What is Male Pattern Baldness?
Male pattern baldness — medically termed androgenetic alopecia — is the most common form of hair loss in men, affecting approximately 50% of men by age 50 and up to 70–80% by age 70. Despite its prevalence, it is frequently misunderstood, poorly managed, and needlessly accepted as inevitable.
The condition is characterised by a predictable pattern of hair loss that typically begins at the temples (receding hairline) and/or the vertex (crown), progressively expanding until large areas of the scalp are bald. The rate of progression varies enormously — some men progress rapidly through multiple Norwood stages in just a few years, while others remain at the same stage for decades.
The Role of DHT
The central mechanism of male pattern baldness is the action of dihydrotestosterone (DHT) on genetically susceptible hair follicles. DHT is produced from testosterone through the enzyme 5-alpha reductase (5αR). In genetically predisposed men, hair follicles on the top and front of the scalp have androgen receptors that are highly sensitive to DHT.
When DHT binds to these receptors, it initiates progressive miniaturisation: the anagen (growth) phase becomes progressively shorter with each cycle; the hair produced becomes progressively thinner, lighter, and shorter. Eventually, the follicle becomes dormant and no longer produces visible hair.
Critically, follicles on the back and sides (the donor zone) are genetically programmed to be DHT-resistant. This is why they remain even in advanced baldness — and why hair transplanted from this zone retains its DHT resistance in its new location, producing permanent results.
Transplanted follicles retain their genetic programming from the donor zone. They continue producing hair immune to DHT miniaturisation — growing naturally for life, just as they would have in their original location on the back and sides of the scalp.
The Norwood Scale: All 7 Stages
Mature adult hairline with no significant recession. No baldness. A mature hairline is normal in adult men and is not a sign of hair loss. No treatment required — monitor annually.
Slight temple recession creating a shallow M-shape. Crown typically unaffected. Often first appearance of androgenetic alopecia in mid-20s to early 30s.
Significant temple recession — deep M, U, or V-shaped hairline. Beginning of clinically significant baldness. Stage IIIvertex also has crown thinning.
Severe temple recession + clearly thinning or bald crown. Bridge of hair separates the two areas. Most common stage at which men seriously consider hair transplant.
Bridge between frontal and crown areas becomes very narrow. Both bald areas are large. Extensive coverage required for natural result. Donor planning important.
Bridge of hair gone. One large bald area covers most of the top of the scalp. Only horseshoe zone remains. Donor supply assessment critical.
Narrow horseshoe of hair at sides and back only. Limited scalp donor supply. Complex planning required. Body hair transplant may supplement.

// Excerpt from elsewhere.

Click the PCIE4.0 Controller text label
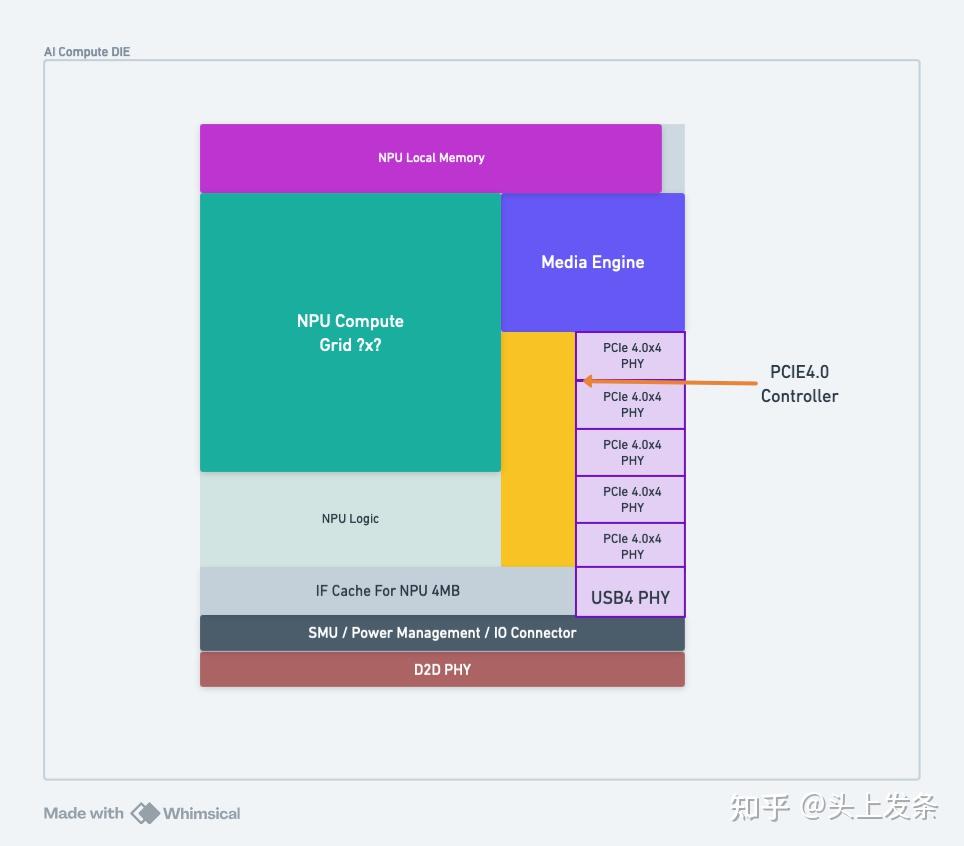This screenshot has width=964, height=846. tap(799, 384)
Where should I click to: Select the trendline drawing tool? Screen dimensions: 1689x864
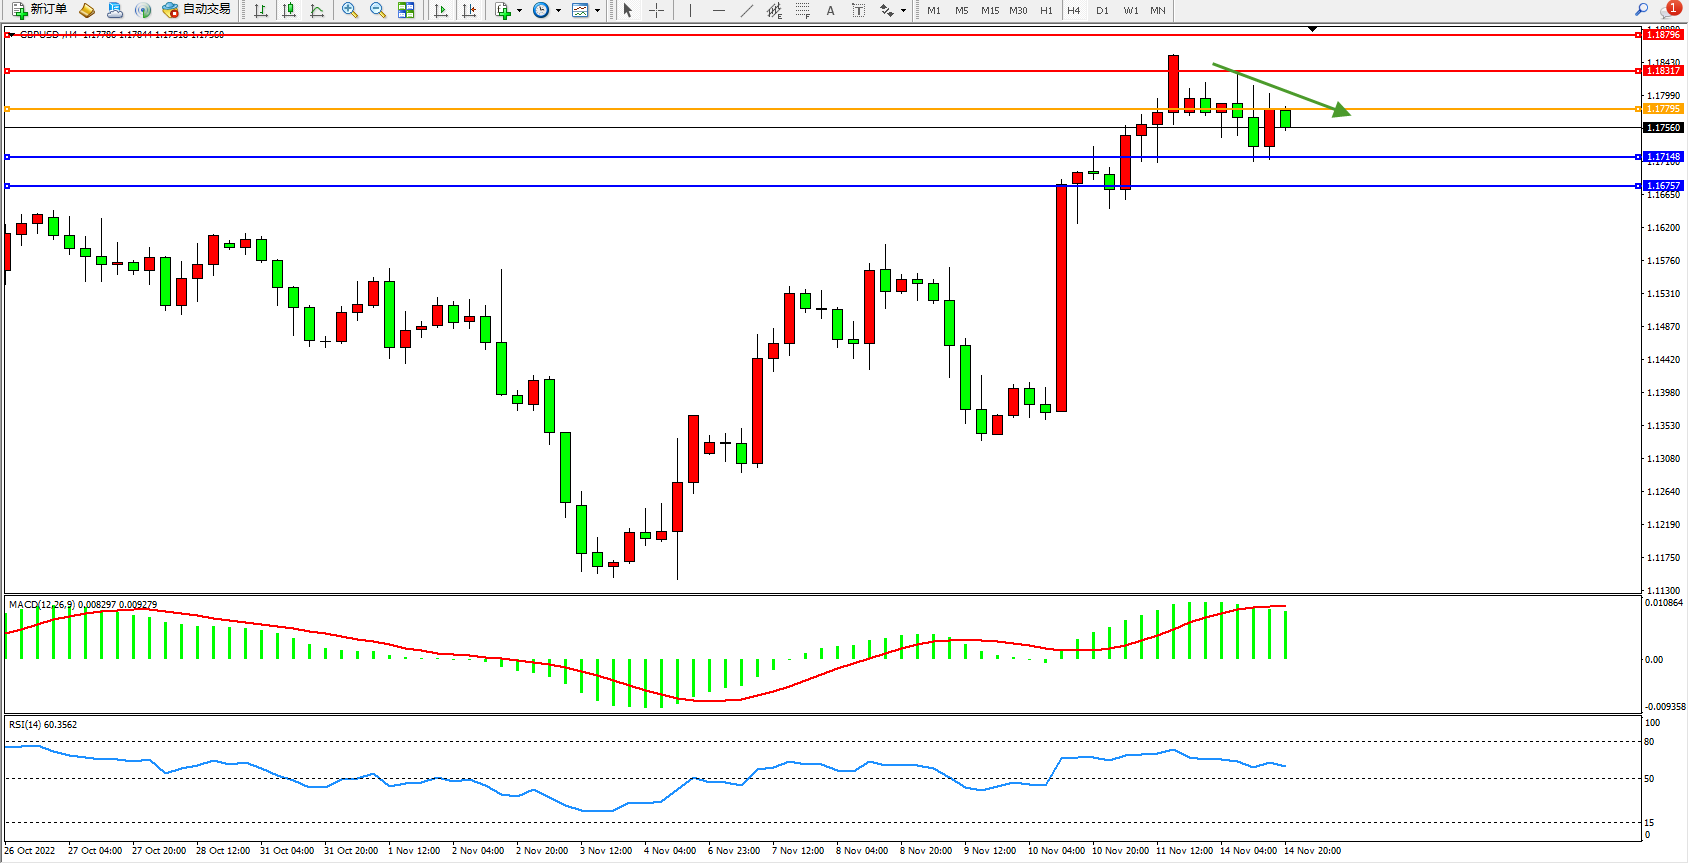pos(746,10)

Progression & Planning for the Future
Androgenetic alopecia is a progressive condition — it does not stabilise without treatment. The rate varies: rapid progressors move through 2–3 Norwood stages in their 20s–30s; moderate progressors show gradual change over 10–20 years; slow progressors may remain at Stage II–III for many years.
A transplant at Norwood Stage III without medical therapy risks continued recession behind the transplanted area — creating an unnatural result over time. Dr. Ashwini always develops a comprehensive long-term plan: typically surgical restoration combined with finasteride and/or minoxidil for prevention.
Treatment Options
Medical Treatments
- Finasteride (1mg daily): Inhibits 5-alpha reductase, reducing scalp DHT by ~70%. Halts progression in ~85% of men; visible regrowth in ~65%. Requires lifelong use.
- Minoxidil (topical 5% or oral 0.5–1.25mg): Extends anagen phase and increases follicle size. Oral minoxidil has shown superior efficacy to topical in recent studies.
- Dutasteride: More potent than finasteride — inhibits both type 1 and type 2 5-alpha reductase, reducing DHT by up to 90%.
Regenerative Treatments
- PRP Therapy: Most effective in early-stage androgenetic alopecia — stimulates follicles and reduces shedding.
- GFC Therapy: Higher growth factor concentration than PRP — often preferred for men who have not responded adequately to PRP alone.
Surgical Treatments (Permanent)
- Sapphire FUE: Gold standard — precision sapphire blade channel creation. Minimal scarring, rapid healing, maximum density.
- DHI: CHOI pen implantation — precise angle and direction control. Ideal for density in partially hair-bearing areas.
- Bio FUE & Stem Cell FUE: Enhanced FUE with biological agents for superior graft survival and regrowth.